When Page Rules Are Still Acceptable

Despite the migration recommendation, Page Rules remain acceptable when:

  1. You're on Free plan and only have 1–2 cache overrides to set — Page Rules and Cache Rules consume from different quotas. You have 3 Page Rules AND 10 Cache Rules on the free plan. Using a Page Rule for simple cache overrides doesn't "cost" any of your 10 Cache Rule slots.
  2. You need multiple unrelated settings for one URL in one rule — A Page Rule can set Cache Level, Security Level, and Browser TTL in a single rule. Modern rules require one rule per category.
  3. You have existing Page Rules that work correctly — There is no urgency to migrate rules that are functioning well.

Common Misconceptions

"Page Rules are being removed"

Reality: Cloudflare has stated Page Rules will not be removed. They are in maintenance mode — no new features — but all existing rules will continue working indefinitely.

"I can only apply one setting per Page Rule"

Reality: A single Page Rule can apply multiple settings simultaneously — e.g., Cache Everything + Browser TTL + Security Level all from one rule. This is actually one advantage Page Rules have over the individual modern rule types.

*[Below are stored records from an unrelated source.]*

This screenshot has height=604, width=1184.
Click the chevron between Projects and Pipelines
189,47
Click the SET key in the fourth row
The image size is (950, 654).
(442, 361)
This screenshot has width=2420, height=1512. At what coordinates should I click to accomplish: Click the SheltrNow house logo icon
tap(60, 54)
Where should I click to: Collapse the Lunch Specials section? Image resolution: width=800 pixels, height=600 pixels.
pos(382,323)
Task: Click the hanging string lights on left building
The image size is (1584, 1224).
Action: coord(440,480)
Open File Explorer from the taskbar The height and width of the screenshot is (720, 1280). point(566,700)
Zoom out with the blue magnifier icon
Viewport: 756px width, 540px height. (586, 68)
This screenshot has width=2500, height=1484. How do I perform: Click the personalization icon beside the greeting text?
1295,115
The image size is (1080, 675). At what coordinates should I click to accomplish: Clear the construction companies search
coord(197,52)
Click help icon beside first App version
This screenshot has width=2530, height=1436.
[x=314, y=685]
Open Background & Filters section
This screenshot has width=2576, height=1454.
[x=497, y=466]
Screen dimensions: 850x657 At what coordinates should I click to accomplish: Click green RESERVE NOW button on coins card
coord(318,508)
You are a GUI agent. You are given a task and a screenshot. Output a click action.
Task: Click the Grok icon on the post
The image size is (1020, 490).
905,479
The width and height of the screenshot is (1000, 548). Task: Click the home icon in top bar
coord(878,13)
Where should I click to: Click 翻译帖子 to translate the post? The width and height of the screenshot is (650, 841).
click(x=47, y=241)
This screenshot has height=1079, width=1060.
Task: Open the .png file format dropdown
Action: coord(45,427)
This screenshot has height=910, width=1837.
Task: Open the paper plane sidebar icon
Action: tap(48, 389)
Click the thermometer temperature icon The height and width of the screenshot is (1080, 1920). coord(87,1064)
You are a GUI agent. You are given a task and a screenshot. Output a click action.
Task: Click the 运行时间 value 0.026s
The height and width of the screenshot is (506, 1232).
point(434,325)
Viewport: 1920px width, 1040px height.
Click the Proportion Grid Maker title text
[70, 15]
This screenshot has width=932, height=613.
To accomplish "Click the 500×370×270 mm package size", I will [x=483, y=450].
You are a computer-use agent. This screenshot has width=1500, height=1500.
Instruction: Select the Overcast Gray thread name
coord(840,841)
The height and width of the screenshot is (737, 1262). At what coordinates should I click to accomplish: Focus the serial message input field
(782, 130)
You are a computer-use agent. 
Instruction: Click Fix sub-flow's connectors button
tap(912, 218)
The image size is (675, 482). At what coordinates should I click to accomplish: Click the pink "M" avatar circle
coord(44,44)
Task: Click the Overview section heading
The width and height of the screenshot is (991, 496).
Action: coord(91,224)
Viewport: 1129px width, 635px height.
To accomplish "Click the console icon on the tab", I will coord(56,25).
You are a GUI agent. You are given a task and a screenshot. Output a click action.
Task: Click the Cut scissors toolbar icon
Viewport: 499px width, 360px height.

"Page Rules run before Cache Rules"

Reality: The Ruleset Engine processes rules in a specific order. Cache Rules currently run before Page Rules in the execution pipeline. If both match, Cache Rules take precedence for cache settings.

Key Takeaways

  • Page Rules are the legacy per-URL configuration system — powerful but limited to 3 on the free plan.
  • They use glob syntax (* as wildcard) to match URL patterns.
  • A single rule can apply multiple, different settings simultaneously.
  • Cache Level: Cache Everything is the core Page Rule cache setting — equivalent to "Eligible for cache" in Cache Rules.
  • Migrate to modern rules (Cache Rules, Redirect Rules, Configuration Rules) for new work — they have higher free-tier limits and more powerful conditions.
  • Page Rules are not being removed — migration is recommended, not required.